Photo by Kyle Glenn on Unsplash

Saga Briggs article on the The Perils of Standardized Testing: 6 Ways it Harms Learning is a great argument for the emerging realization that our Canadian education system is desperately holding onto the traditions of standardized testing at a cost to the student who will eventually have to “rejig” her/his/their mindset to value social and interpersonal skills more highly than content in the increasingly competitive job market. There does remain a certain utilitarian need for basic functioning knowledge such as syntax, grammar, punctuation, logical problem-solving, analytical thinking and synthesis and the like. Without these basics, we see part of the reason why post secondary institutions are struggling with students who do not meet these requirements because they have been trained to get good grades by any means, usually along the path of least resistance which leads to gaps in both practical and intellectual abilities.

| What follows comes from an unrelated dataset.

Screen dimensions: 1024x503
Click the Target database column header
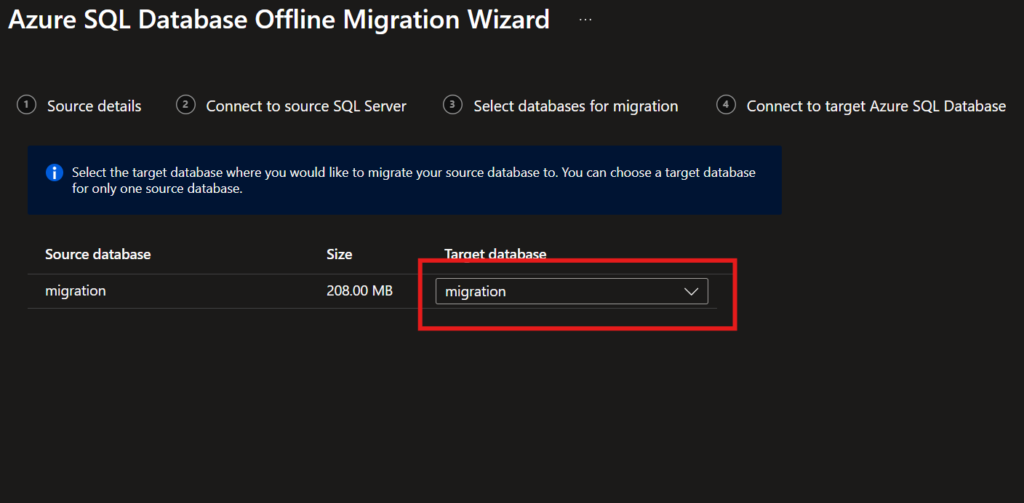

It has long-been realized that the true expression of intelligence is not one’s membership card to MENSA, but it is the creative action one takes as a result of new knowledge. It is not how much you know, but what you accomplish with what little you do know. In this sense it seems previous generations were more intelligent in so many practical ways than we are in our current age of convenience, misinformation, and self-denying dependency upon Google and people who get paid to “do it for you”. So why has standardized testing remained a pillar in the education system of so many countries? As Saga Briggs states even the highest-ranking country for education, Finland, uses testing to determine its students’ suitability for its own universities. Perhaps it has something to do with its function in setting a level of expectations for those wishing to pursue academics. It may also unfortunately deter everyone from becoming life-long learners and in an ironic sense keep a balance between those who use their minds for income and those who are needed for their physical abilities to maintain the physical infrastructures of society. But this may be a simplistic if not somewhat Platonic view.

 

Standardized Testing to Legitimize the Bureaucracy of Education

It needs also to be stated that it is mostly the bureaucratic levels of the education system that have the strongest hold on standardized testing for it is a form of data collection and sharing that requires no actual student and serves immensely to justify many managerial and administrative positions. I might even go as far as to say that some of these jobs make absolutely no difference to the student emerging from such a system since many of the people in these positions have no idea who exactly their “client” is or what she/he/they needs to enter the job market or to create a new job for herself/himself/them-self. The education offices in buildings without classrooms need data generated from the “bottom” in order to determine the effect of their policy and subsequent funding changes. In this way, standardized testing does serve a purpose, but to what end and to the benefit of whom has become distorted and perverted as the natural growth of bureaucracies are apt to allow.

 

Top-Heavy and Slow to Change

Saga Briggs’ article sheds light on six pitfalls of standardized testing:

  1. They are misused and misleading putting into question their purpose and validity.
  2. Content knowledge (most easy to use in standardizing tests) is no longer a primary factor in an age where Google can answer anything. Motivation and skills should be the new commodities of education.
  3. Testing against a standard posits the hard and fast establishment of comparison and sets students up for a distorted sense of self-worth through external measures of success or failure. This increases the drop-out rate of bottom-scoring students who may only require more time, practice, discipline and motivation than those of top-scoring students.
  4. Testing ranks students, teachers, schools, and countries to the detriment of the unique knowledge and skill-sets that each student can express and has the potential to develop.
  5. Testing creates a culture of teaching only to the test which, in turn, has the potential to leave out valuable learning in other areas.
  6. Education policy changes made in hindsight have the obvious effect of having left students “holding the bag” of old policies that may have influenced them negatively. Standardizing as an accountability measure is a reactionary process rather than a proactive approach.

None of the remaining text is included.